Re: regular expressions with unicode situation?

From: Mark Davis (
Date: Tue Apr 22 2003 - 16:01:40 EDT

  • Next message: Mark Davis: "Re: Grapheme cluster boundaries and left-side spacing dependent vowels"

    You might take a look at the Unicode website (, in
    particular UTR #18: Unicode Regular Expression Guidelines.
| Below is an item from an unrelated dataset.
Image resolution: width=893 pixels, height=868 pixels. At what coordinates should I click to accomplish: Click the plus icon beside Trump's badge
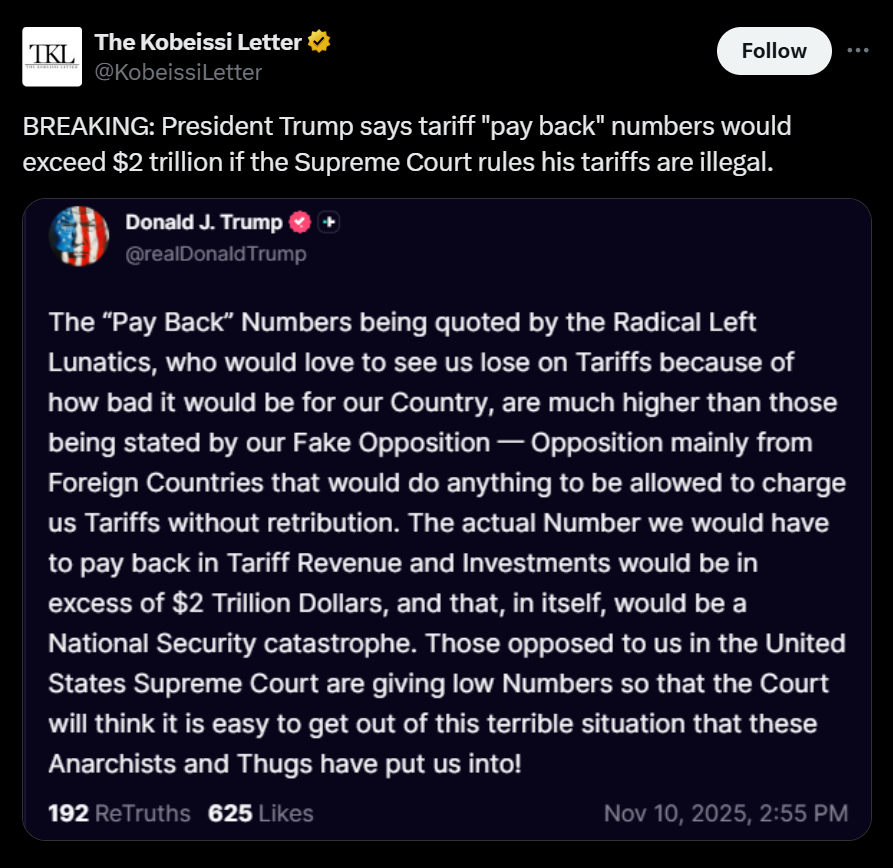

If you are
    looking for Unicode-capable regex implementations, I'd suggest looking at
    Perl and ICU.

    (مرقص بن داود)
    IBM, MS 50-2/B11, 5600 Cottle Rd, SJ CA 95193
    (408) 256-3148
    fax: (408) 256-0799

    ----- Original Message -----
    From: "Ben Dougall" <>
    To: <>
    Sent: Tuesday, April 22, 2003 12:38
    Subject: regular expressions with unicode situation?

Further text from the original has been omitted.